“The scent, the scent alone is enough for our beasts.”
~ Marinetti
There's that old saying that goes “When the going gets weird, the weird turn pro”. Certainly, weird times such as these demand weird explanations. Old explanatory frameworks that have been dying long, slow deaths continue to have nails pounded into their coffins. Consider how the post-Cold War triumph of neoliberalism, as promoted by Francis Fukuyama's The End Of History, has had the crap beaten out of it first by 9/11, then by the global financial meltdown, and now by Brexit (the best tweet I saw concerning Brexit was all of three words: “Francis Fukuyama lol”).
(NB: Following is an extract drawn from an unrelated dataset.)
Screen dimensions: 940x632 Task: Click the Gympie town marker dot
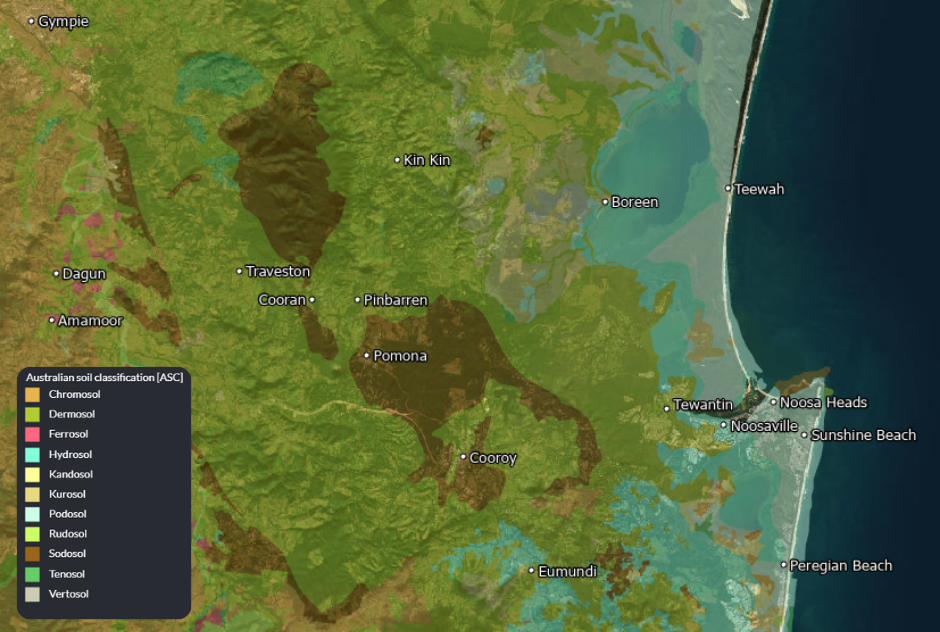pos(31,21)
And no one, least of all Fukuyama, could have predicted the circus slated to begin in Cleveland, with the most unlikely candidate in recent political history about to receive the nomination of the Republican Party for President. Actually, I should amend that: perhaps Upton Sinclair did, 80 years ago. But Sinclair had the dubious benefit of witnessing firsthand the rise of fascism; few people are alive today who remember how wide the Overton Window actually used to be. We need to get much, much weirder.
But it's not just that things are getting weirder. Even more germane is that things are getting weirder, faster. This is nowhere more evident than in the ways in which technologies are insinuating themselves into the social fabric. As I've argued before, each technological development creates the substrate upon which a further, faster and even more unpredictable set of technologies and their circumstances manifests. Perhaps I'm biased, since I've been observing these phenomena for a while, but consider a few recent developments.
Exhibit A: Racially inflected police brutality is an old story. But awareness of it has skyrocketed in the past few years with the prevalence of video cameras. However, this prevalence was only made possible when video recording was bundled into the larger rubric of the smart phone. If video cameras as objects were sufficient unto themselves, we would have seen a very different trajectory following the 1991 Holliday videotape of the Rodney King beating. But it took nearly a full generation for the creation of not only the means of cheap and easy recording, but also its equally cheap and easy distribution. And until recently, even this latter infrastructure was fairly staid: YouTube and perhaps a few other platforms.